In this advertisement for Miller High Life, four older white men are enjoying a beer while they take a break from golfing. The image is accompanied by the caption, “Pleasure for everyone!”

The men are gathered closely around a table: their uniform appearance and the intimacy insinuated by their overlapping figures, suggests that the group is closed to outsiders. Their bodies form a kind of wall that acts to keep others out of their gathering and away from the “High Life” which is guarded at the center of their circle. Their backs face everywhere, except the viewer. While there is a space at the table for the viewer to “join” them, they do not engage the reader with their gazes. The viewer is at once privileged to be a part of their meeting, but looking at the image offers a certain sense of voyeurism, like gazing at something unattainable.

This group of men is enjoying a golden beverage; the “High Life.” Everyone in the photograph is a white man, and golf is also traditionally a country club, white man’s game. Thus, the scenario is from a man space, from a boys-club, from the clubhouse, from the country club. These are all elite spaces, where only special, privileged people congregate. To join them and partake in the “High Life,” one would need to be a part of this group. The image demonstrates the social situation at the beginning of the 1960’s; the “high life” was only available to wealthy white men.

Yet, the caption insists “Pleasure for everyone” (emphasis added). In this situation, “everyone” refers to older white men of the upper-middle-class. The four men are taking a break together; this image emphasizes their cohesiveness and unity as a group.
The scene maintains the one-narrative thrust which carried over from the 1950’s, and illustrates the particular Americanism championed in the early Cold War period, that of the elite, governing group.





“Campari: 9 out of every 10,000 Americans prefer Campari.” The New Yorker (July 9, 1979), back cover.

In this advertisement for Campari, nine photos of consumers accompany a studio shot of a full glass and bottle of Campari. The nine “Americans” are pictured individually, each followed by their own testimony, or “Campari Quip.” By picturing the Campari drinkers separately, this advertisement does not attempt to construct a prototypic scenario in which people should enjoy the product, as with the ad for Miller High Life. Since each consumer is pictured with hir “Campari Quip,” the advertisement gives voice to those who are pictured, presenting many narratives.

Also, unlike the previous picture, the people look directly at the viewer, to engage hir and include hir in the conversation about Campari. The advertisement even invites Campari drinkers to send in their own snapshot and “Campari Quip.”

This advertisement, which comes after the Rights Revolution of the 1960’s, reflects the push for individual rights, and the rights of individuals to participate in consumer life. Furthermore, the statistic offered–9 out of every 10,000–is not a statistic that defines a majority but instead a very, very small minority, .0009%. This advertisement demonstrates the movement during and after the 1960’s to recognize minority groups or groups who were previously marginalized as meaningful members of American society.

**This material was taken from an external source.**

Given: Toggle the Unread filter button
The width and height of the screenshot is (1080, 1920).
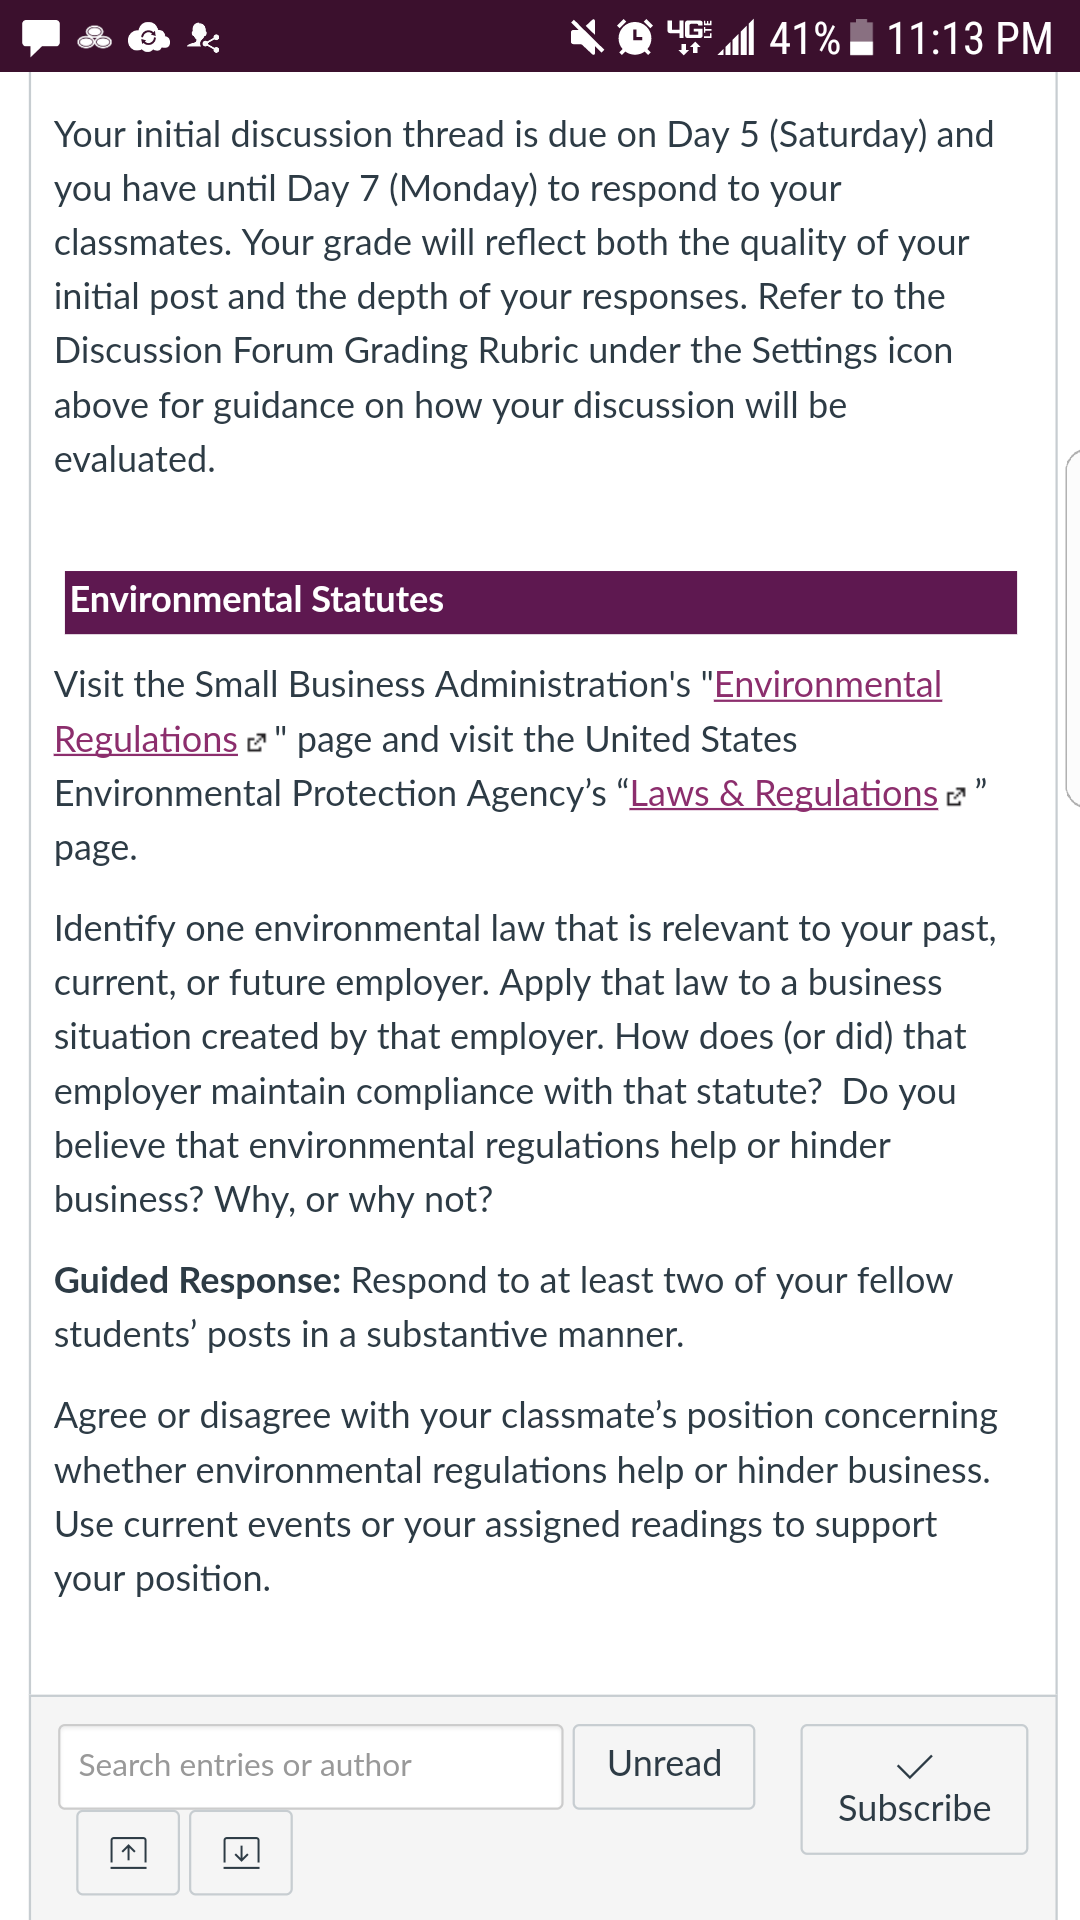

This advertisement shows a success of the Women’s Liberation Movement. In the earlier image, not only are there no women, but there is no possibility that a woman could join that group. In the second advertisement, of the nine people pictured, six of them are women. Their images fall under the heading of “Americans.” Now we see that women are recognized as representative Americans. As opposed to the America proposed in the first image, women are now included in a term like “everyone.” This advertisement is from 1979, seven years after the Equal Rights Amendment was introduced.

However, neither image includes African Americans or any other racial minority. Despite the passage of the Civil Rights Act (1964)–as opposed to the death of the Equal Rights Amendment (1972-1982)–black Americans are still excluded from constructions of “Americans” and “everyone.” While I will maintain that the second image shows a shift from the focus on an archetypal and idyllic Americanism to recognition of the multifacetedness of the American experience as it is lived by individuals, the scope of the American remained incredibly small. While the advertisement does recognize and make use of the societal recognition of multiple narratives, it chooses to give voice only to the white narrative.